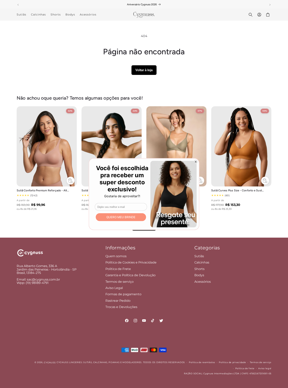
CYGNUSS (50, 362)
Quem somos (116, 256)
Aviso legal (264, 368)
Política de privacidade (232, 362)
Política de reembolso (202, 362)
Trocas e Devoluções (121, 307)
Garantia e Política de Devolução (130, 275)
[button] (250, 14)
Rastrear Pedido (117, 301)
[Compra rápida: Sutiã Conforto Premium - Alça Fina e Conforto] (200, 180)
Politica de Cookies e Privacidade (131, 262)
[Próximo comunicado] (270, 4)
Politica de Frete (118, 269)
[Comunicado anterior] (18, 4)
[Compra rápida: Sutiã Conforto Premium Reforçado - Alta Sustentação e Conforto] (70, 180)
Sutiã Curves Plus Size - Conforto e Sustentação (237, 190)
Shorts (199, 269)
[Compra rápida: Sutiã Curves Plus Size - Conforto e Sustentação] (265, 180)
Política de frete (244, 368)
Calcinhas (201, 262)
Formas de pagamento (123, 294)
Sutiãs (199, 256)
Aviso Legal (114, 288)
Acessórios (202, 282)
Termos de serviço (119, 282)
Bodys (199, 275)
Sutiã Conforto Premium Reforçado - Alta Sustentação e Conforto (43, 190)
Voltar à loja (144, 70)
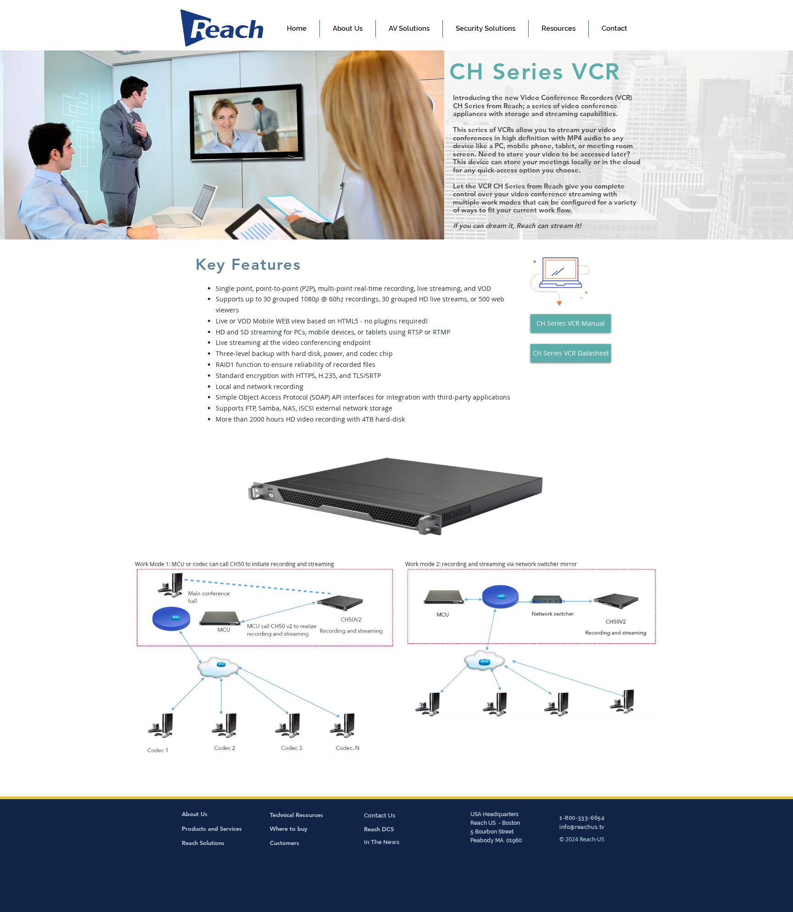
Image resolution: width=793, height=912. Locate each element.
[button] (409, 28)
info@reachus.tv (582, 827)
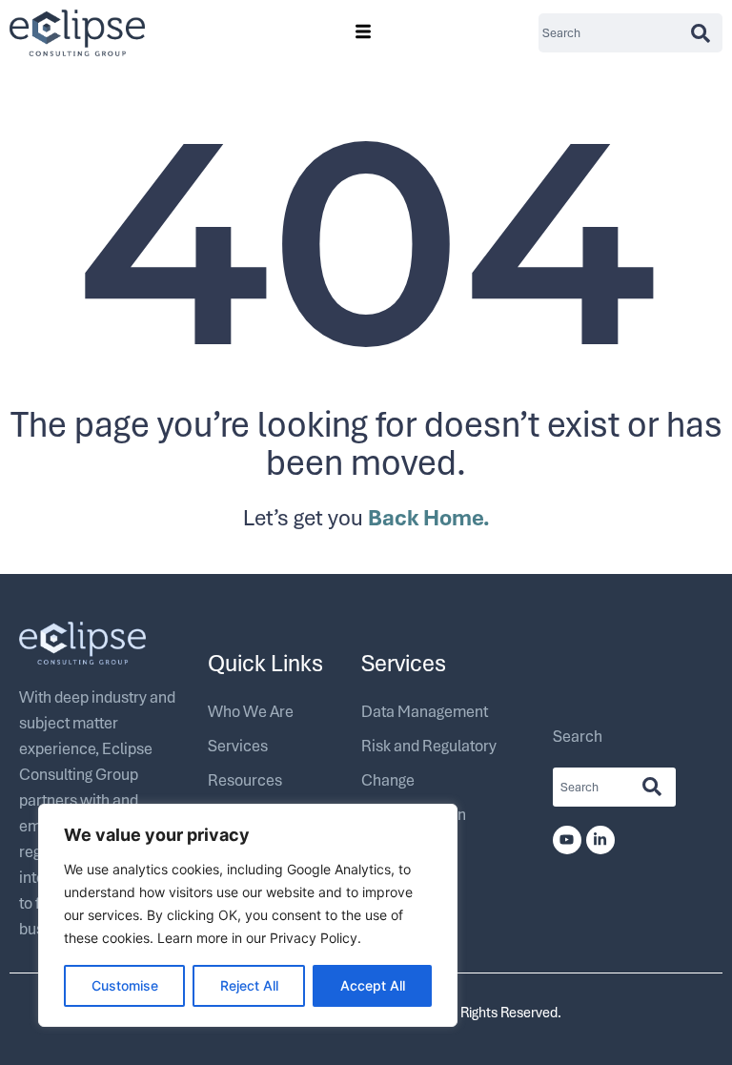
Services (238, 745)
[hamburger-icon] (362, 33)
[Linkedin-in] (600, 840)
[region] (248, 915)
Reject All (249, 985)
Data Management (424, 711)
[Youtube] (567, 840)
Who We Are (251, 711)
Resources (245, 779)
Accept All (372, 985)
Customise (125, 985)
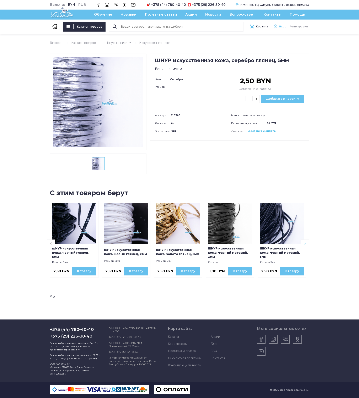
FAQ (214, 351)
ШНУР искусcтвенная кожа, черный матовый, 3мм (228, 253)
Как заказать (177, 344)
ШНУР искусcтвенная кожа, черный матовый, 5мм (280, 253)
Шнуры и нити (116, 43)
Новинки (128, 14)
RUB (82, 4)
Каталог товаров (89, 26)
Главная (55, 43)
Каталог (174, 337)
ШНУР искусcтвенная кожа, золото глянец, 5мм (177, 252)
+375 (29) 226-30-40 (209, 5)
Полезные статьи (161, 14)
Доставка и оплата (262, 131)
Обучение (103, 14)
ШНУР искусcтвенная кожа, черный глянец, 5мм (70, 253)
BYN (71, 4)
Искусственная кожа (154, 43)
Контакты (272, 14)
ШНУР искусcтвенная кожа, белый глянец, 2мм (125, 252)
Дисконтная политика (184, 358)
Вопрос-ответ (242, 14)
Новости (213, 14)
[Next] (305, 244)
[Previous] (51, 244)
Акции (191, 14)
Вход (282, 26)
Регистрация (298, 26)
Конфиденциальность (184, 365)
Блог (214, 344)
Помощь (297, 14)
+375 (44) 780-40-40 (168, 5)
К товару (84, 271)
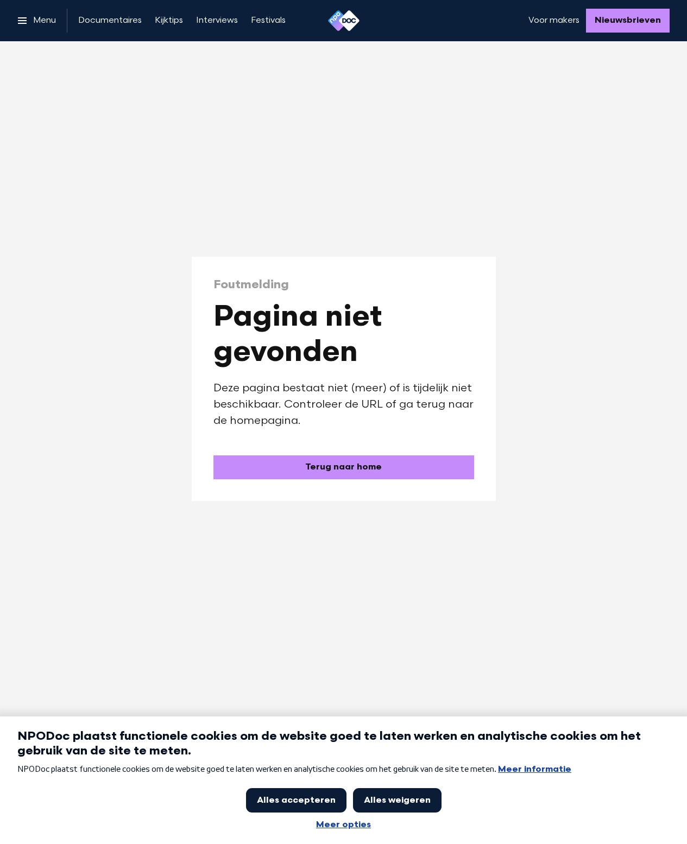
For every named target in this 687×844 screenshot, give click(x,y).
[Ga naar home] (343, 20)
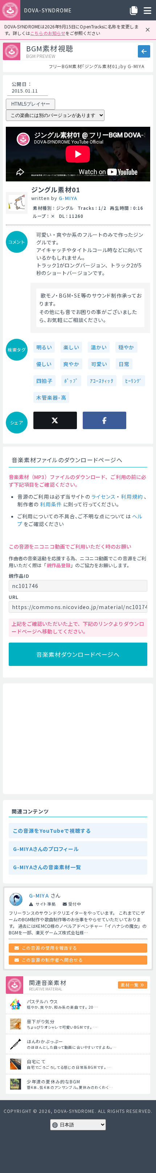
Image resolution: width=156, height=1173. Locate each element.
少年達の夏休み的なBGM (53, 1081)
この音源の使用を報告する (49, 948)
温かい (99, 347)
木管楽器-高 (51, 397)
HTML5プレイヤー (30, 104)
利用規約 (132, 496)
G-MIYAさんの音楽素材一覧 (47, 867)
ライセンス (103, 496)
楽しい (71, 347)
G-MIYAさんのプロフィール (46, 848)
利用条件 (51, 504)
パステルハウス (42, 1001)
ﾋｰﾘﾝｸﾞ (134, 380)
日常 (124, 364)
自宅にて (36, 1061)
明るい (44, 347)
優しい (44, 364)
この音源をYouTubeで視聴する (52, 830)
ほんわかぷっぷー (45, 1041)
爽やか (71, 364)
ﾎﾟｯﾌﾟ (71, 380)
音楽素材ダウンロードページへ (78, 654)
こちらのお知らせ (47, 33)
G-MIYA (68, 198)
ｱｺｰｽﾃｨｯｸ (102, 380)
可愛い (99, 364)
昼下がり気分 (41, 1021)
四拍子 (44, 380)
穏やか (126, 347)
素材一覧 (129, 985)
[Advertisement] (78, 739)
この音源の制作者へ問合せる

──────────────────────────────

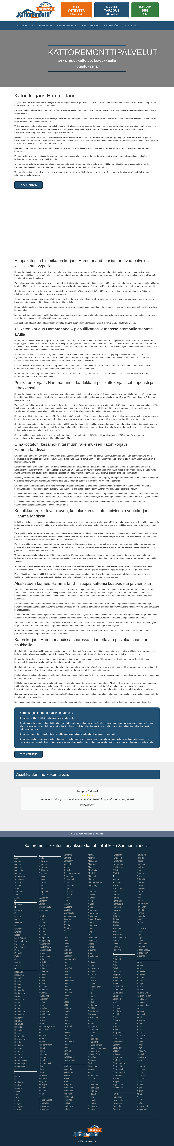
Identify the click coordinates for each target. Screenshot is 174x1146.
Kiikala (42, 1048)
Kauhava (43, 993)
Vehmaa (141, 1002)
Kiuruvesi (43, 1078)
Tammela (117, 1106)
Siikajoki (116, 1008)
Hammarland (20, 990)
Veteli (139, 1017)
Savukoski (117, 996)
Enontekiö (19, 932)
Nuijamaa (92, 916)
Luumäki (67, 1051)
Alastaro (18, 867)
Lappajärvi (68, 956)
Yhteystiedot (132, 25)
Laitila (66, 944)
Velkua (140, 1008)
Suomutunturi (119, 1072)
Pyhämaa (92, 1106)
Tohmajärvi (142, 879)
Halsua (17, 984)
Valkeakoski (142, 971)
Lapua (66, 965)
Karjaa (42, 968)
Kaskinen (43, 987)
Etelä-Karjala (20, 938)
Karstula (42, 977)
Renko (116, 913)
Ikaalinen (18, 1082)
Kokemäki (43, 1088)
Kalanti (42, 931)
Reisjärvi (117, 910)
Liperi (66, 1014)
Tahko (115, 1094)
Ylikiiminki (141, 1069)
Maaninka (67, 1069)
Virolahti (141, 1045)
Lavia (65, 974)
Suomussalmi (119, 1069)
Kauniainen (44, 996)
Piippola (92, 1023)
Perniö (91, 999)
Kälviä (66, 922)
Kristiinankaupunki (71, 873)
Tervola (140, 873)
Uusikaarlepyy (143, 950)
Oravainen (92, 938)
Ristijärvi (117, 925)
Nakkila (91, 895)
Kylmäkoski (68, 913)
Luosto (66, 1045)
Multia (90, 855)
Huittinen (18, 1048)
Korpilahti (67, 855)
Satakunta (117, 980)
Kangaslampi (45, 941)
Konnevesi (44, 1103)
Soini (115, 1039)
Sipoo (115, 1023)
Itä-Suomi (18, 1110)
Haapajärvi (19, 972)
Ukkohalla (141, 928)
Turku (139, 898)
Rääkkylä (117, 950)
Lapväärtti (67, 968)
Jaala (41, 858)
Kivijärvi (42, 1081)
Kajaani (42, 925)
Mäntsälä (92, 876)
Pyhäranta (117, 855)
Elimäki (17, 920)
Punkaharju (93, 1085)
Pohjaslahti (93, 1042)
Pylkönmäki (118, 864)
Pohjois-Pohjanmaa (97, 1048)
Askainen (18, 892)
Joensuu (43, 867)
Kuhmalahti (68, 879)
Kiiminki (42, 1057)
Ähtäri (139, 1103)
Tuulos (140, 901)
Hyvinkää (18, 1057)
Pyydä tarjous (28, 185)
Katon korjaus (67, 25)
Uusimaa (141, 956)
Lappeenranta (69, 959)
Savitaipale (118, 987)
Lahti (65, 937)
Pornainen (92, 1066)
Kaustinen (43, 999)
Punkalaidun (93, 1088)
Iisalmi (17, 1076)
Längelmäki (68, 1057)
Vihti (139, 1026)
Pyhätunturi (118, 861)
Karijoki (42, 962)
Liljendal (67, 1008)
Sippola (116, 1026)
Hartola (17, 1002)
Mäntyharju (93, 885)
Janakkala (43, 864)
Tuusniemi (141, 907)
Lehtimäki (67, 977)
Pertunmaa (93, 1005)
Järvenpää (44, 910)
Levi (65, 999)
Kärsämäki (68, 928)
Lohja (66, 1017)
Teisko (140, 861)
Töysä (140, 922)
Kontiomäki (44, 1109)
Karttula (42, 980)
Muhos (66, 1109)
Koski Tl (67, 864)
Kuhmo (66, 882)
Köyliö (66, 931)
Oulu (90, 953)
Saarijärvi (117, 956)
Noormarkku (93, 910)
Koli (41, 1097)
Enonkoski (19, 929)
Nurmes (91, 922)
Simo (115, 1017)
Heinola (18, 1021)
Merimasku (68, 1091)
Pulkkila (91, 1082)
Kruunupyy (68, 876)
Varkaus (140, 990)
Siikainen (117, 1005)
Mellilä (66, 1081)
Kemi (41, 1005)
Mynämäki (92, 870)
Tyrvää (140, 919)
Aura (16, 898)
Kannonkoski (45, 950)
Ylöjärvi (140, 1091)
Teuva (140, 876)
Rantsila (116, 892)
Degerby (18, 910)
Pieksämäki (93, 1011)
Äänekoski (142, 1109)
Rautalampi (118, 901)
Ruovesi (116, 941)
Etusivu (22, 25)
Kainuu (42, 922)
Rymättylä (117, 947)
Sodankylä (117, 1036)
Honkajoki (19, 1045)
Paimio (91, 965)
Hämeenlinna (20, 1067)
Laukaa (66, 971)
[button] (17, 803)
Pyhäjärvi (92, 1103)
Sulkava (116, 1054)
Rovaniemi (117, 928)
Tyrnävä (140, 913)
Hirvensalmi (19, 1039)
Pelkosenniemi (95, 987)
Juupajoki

──────────────────────────────

* The exercise: Copy the lines starting at the one that contains "CYGNUSS (50, 362)" and ending at the one that contains "226-30-40 (209, 5)", both included, leaving out the pictures.

* Solution:
CYGNUSS (50, 362)
Quem somos (116, 256)
Aviso legal (264, 368)
Política de privacidade (232, 362)
Política de reembolso (202, 362)
Trocas e Devoluções (121, 307)
Garantia e Política de Devolução (130, 275)
[button] (250, 14)
Rastrear Pedido (117, 301)
[Compra rápida: Sutiã Conforto Premium - Alça Fina e Conforto] (200, 180)
Politica de Cookies e Privacidade (131, 262)
[Próximo comunicado] (270, 4)
Politica de Frete (118, 269)
[Comunicado anterior] (18, 4)
[Compra rápida: Sutiã Conforto Premium Reforçado - Alta Sustentação e Conforto] (70, 180)
Sutiã Curves Plus Size - Conforto e Sustentação (237, 190)
Shorts (199, 269)
[Compra rápida: Sutiã Curves Plus Size - Conforto e Sustentação] (265, 180)
Política de frete (244, 368)
Calcinhas (201, 262)
Formas de pagamento (123, 294)
Sutiãs (199, 256)
Aviso Legal (114, 288)
Acessórios (202, 282)
Termos de serviço (119, 282)
Bodys (199, 275)
Sutiã Conforto Premium Reforçado - Alta Sustentação e Conforto (43, 190)
Voltar à loja (144, 70)
Image resolution: width=793, height=912. Locate each element.
[button] (409, 28)
info@reachus.tv (582, 827)
Services (238, 745)
[hamburger-icon] (362, 33)
[Linkedin-in] (600, 840)
[region] (248, 915)
Reject All (249, 985)
Data Management (424, 711)
[Youtube] (567, 840)
Who We Are (251, 711)
Resources (245, 779)
Accept All (372, 985)
Customise (125, 985)
FAQ (214, 351)
ШНУР искусcтвенная кожа, черный матовый, 3мм (228, 253)
Как заказать (177, 344)
ШНУР искусcтвенная кожа, черный матовый, 5мм (280, 253)
Шнуры и нити (116, 43)
Новинки (128, 14)
RUB (82, 4)
Каталог товаров (89, 26)
Главная (55, 43)
Каталог (174, 337)
ШНУР искусcтвенная кожа, золото глянец, 5мм (177, 252)
+375 (29) 226-30-40 (209, 5)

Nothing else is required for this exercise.